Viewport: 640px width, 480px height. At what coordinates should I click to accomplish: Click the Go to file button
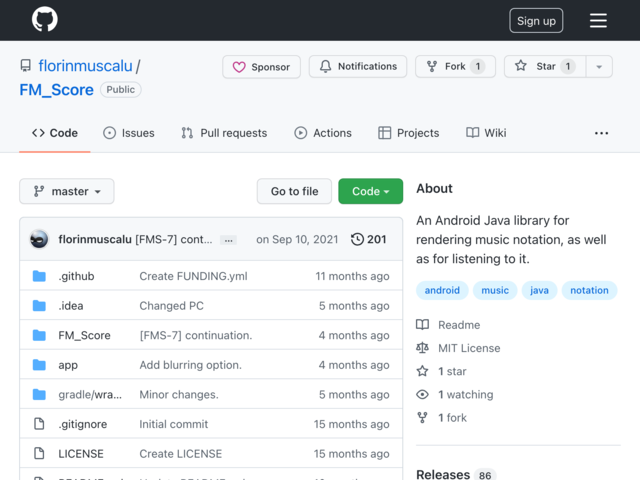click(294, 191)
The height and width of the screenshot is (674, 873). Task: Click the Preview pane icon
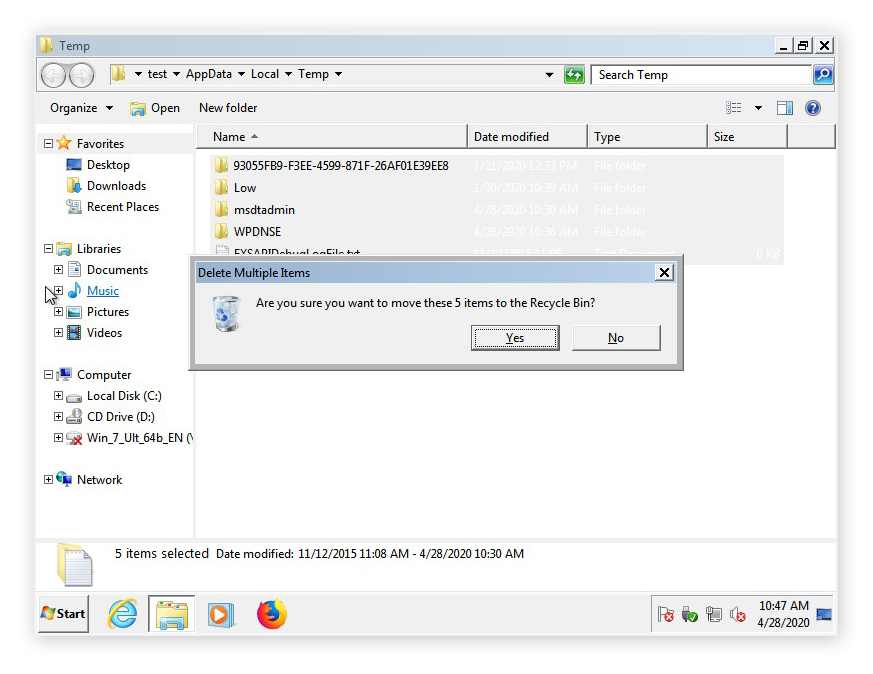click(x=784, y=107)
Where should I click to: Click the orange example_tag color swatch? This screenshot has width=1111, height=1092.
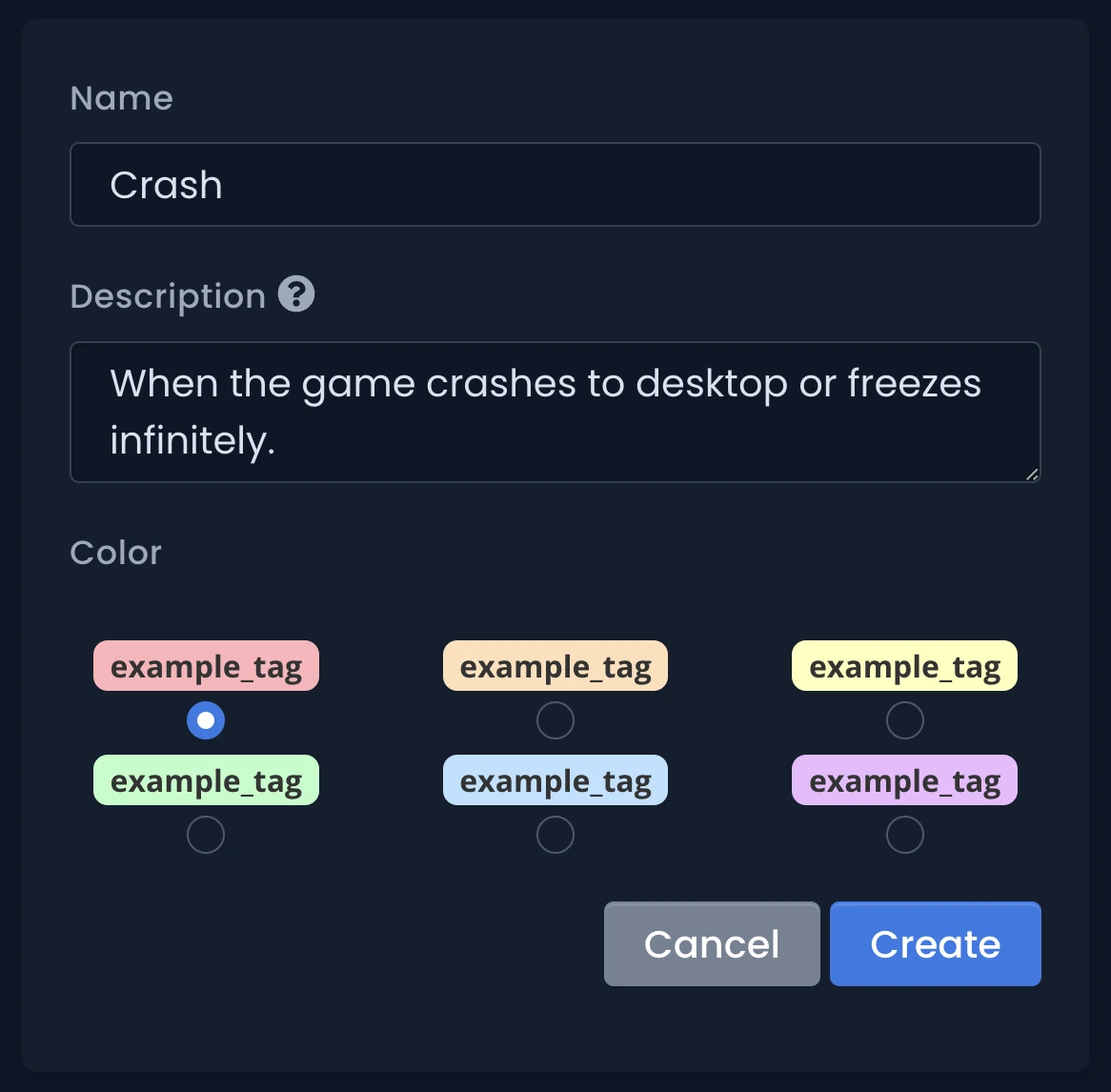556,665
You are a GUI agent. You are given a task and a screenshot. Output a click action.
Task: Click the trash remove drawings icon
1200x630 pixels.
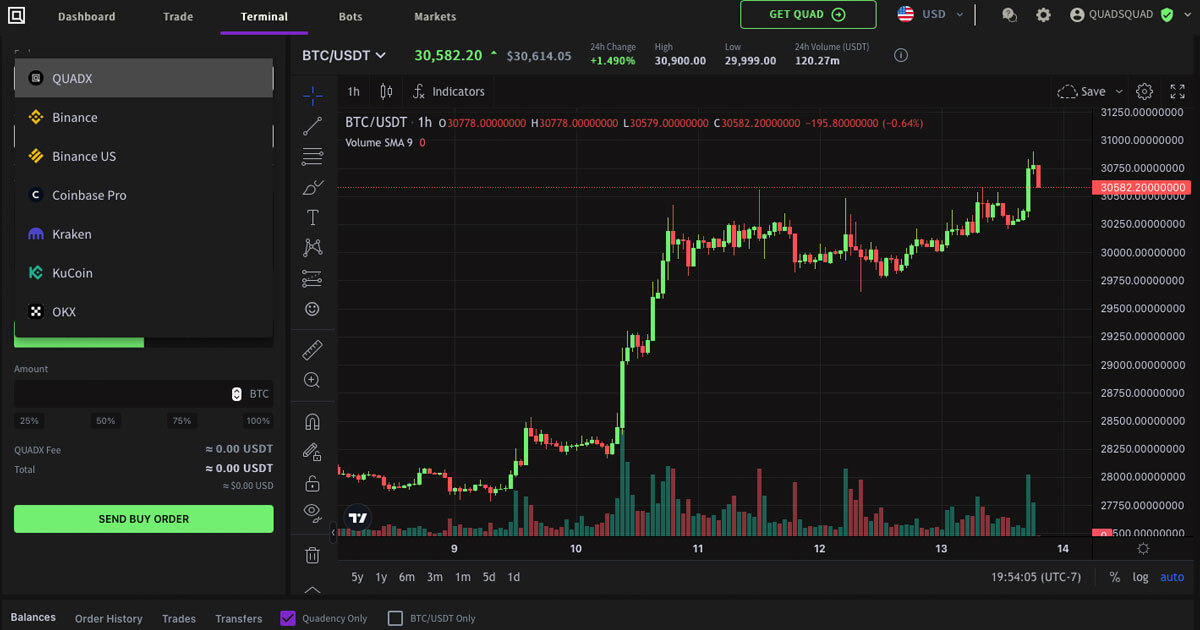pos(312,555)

============

Please copy exactly the lines from the one containing "You are a GUI" through the last line of the records above, both included, and leave out any pictures.

You are a GUI agent. You are given a task and a screenshot. Output a click action.
Task: Click the trash remove drawings icon
1200x630 pixels.
pos(312,555)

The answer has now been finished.